Stored entries
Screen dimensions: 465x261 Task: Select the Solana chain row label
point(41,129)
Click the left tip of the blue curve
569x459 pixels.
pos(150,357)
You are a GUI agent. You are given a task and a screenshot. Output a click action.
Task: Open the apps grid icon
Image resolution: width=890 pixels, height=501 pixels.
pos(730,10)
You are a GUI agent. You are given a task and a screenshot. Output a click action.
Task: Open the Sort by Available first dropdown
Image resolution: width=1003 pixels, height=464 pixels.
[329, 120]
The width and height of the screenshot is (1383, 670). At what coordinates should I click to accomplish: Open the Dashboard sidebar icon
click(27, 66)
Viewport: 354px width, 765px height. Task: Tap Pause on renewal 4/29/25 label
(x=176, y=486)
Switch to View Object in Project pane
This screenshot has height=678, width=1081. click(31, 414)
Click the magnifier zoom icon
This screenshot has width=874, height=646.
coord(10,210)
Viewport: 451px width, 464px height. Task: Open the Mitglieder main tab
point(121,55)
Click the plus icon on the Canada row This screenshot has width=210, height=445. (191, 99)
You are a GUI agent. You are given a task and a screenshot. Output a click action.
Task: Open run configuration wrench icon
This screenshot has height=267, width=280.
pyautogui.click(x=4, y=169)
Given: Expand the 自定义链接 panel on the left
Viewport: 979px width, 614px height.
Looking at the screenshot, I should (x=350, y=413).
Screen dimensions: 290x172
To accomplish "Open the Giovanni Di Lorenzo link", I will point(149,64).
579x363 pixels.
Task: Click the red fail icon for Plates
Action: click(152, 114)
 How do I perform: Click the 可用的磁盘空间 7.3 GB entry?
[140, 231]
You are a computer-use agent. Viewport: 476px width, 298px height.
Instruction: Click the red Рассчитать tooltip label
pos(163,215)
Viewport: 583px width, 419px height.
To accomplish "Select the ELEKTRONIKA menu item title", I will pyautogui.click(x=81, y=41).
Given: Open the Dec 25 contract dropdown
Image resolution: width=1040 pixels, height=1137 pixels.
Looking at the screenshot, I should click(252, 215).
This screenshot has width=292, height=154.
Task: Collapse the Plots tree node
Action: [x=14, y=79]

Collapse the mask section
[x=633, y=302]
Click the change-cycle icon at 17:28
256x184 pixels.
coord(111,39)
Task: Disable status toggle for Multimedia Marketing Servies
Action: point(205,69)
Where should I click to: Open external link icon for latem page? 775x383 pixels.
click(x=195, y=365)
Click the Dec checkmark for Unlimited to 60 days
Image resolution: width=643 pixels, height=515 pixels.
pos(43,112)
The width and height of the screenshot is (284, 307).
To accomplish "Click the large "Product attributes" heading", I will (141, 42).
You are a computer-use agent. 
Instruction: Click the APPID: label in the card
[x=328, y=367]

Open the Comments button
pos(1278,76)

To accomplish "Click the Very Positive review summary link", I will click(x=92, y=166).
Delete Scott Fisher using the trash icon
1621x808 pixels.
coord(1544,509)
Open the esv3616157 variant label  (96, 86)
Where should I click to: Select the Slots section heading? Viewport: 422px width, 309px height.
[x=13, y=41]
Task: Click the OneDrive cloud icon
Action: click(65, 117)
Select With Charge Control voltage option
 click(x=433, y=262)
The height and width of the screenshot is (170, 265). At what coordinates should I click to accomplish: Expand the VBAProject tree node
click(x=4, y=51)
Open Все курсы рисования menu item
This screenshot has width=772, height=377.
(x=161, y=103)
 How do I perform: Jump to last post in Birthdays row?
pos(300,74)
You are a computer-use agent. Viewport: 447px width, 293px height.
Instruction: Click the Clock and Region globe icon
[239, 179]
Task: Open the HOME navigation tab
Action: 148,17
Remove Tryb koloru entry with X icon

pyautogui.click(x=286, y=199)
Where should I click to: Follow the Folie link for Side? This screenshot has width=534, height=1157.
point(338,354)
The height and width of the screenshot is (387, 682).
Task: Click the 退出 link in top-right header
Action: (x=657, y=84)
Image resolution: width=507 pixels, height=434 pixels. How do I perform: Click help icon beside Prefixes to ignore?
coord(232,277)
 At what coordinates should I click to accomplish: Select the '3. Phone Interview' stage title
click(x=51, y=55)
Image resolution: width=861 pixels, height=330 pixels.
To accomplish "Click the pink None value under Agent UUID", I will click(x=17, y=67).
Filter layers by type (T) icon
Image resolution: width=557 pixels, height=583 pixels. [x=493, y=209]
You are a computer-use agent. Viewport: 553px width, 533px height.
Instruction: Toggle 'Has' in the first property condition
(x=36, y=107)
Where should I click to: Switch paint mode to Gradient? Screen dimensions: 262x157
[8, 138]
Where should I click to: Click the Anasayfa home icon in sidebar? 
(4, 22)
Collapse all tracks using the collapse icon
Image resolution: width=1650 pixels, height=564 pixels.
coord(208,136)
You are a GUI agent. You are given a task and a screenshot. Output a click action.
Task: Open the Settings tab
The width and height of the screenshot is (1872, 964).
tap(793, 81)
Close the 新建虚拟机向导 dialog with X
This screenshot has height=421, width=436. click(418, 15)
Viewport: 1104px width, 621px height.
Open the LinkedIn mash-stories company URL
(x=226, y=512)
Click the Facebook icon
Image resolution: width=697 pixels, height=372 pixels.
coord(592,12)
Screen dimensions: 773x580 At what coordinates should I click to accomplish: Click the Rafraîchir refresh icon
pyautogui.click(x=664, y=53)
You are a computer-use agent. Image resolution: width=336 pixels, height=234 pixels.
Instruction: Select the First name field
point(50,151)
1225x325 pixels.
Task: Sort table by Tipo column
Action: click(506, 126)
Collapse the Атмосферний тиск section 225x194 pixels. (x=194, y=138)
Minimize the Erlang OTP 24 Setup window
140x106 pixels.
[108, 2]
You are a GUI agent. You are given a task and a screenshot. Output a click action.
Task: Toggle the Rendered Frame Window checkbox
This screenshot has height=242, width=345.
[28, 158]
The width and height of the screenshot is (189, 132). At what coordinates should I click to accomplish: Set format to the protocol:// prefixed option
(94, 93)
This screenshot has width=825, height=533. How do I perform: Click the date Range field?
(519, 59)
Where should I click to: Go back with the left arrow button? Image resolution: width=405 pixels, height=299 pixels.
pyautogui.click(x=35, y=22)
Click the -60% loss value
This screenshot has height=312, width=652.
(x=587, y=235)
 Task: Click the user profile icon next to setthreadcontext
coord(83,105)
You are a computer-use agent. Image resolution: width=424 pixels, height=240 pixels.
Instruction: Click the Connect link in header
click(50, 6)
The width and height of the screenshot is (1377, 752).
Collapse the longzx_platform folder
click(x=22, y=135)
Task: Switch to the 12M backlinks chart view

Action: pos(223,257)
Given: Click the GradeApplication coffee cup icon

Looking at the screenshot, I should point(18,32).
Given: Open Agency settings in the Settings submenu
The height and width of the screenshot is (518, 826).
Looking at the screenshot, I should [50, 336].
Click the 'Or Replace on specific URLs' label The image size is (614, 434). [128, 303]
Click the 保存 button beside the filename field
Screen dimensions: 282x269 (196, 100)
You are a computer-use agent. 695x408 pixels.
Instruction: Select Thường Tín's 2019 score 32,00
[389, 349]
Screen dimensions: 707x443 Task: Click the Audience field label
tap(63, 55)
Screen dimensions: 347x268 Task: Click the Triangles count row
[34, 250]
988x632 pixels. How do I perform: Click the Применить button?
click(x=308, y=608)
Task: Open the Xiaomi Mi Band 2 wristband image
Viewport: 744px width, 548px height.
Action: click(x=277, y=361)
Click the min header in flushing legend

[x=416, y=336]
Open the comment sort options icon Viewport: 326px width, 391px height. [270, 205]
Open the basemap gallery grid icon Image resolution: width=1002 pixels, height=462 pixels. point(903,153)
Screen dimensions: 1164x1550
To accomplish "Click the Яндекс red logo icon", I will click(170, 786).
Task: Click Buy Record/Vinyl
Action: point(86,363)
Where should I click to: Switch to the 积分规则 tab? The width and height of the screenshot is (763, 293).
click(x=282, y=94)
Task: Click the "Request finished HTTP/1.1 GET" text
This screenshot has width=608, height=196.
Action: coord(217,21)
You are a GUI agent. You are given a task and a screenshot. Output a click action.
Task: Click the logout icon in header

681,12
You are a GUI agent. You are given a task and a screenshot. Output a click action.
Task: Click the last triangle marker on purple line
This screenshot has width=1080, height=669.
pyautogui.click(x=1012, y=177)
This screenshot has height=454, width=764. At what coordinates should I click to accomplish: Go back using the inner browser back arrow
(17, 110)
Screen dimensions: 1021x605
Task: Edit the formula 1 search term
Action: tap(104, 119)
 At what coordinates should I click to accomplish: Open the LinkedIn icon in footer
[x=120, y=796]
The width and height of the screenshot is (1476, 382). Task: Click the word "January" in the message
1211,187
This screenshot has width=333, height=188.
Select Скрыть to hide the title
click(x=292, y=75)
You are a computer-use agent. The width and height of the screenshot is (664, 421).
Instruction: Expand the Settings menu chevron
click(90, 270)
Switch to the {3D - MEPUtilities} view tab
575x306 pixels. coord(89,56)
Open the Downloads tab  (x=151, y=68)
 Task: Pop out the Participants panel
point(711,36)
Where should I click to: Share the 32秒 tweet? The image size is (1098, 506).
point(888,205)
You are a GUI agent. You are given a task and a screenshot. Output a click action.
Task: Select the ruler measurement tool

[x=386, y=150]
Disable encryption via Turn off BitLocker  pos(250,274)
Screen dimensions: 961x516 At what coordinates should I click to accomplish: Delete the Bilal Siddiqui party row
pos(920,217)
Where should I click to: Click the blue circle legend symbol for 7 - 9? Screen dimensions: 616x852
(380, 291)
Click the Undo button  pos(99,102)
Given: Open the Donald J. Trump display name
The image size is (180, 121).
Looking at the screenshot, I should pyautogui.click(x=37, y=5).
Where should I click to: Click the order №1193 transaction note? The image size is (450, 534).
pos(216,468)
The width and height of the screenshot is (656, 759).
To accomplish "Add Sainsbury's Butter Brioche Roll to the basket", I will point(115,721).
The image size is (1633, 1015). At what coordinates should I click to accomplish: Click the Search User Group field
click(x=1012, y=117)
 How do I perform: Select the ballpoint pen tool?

*Activity*. Print exactly the lines above, between the one holding "Click the Dec" and the one holding "You are a computer-use agent. Viewport: 447px", inclusive, and nothing besides.

*Task output*.
Click the Dec checkmark for Unlimited to 60 days
Image resolution: width=643 pixels, height=515 pixels.
pos(43,112)
The width and height of the screenshot is (284, 307).
To accomplish "Click the large "Product attributes" heading", I will (141, 42).
You are a computer-use agent. 
Instruction: Click the APPID: label in the card
[x=328, y=367]

Open the Comments button
pos(1278,76)

To accomplish "Click the Very Positive review summary link", I will click(x=92, y=166).
Delete Scott Fisher using the trash icon
1621x808 pixels.
coord(1544,509)
Open the esv3616157 variant label  (96, 86)
Where should I click to: Select the Slots section heading? Viewport: 422px width, 309px height.
[x=13, y=41]
Task: Click the OneDrive cloud icon
Action: click(65, 117)
Select With Charge Control voltage option
 click(x=433, y=262)
The height and width of the screenshot is (170, 265). At what coordinates should I click to accomplish: Expand the VBAProject tree node
click(x=4, y=51)
Open Все курсы рисования menu item
This screenshot has width=772, height=377.
(x=161, y=103)
 How do I perform: Jump to last post in Birthdays row?
pos(300,74)
You are a computer-use agent. Viewport: 447px width, 293px height.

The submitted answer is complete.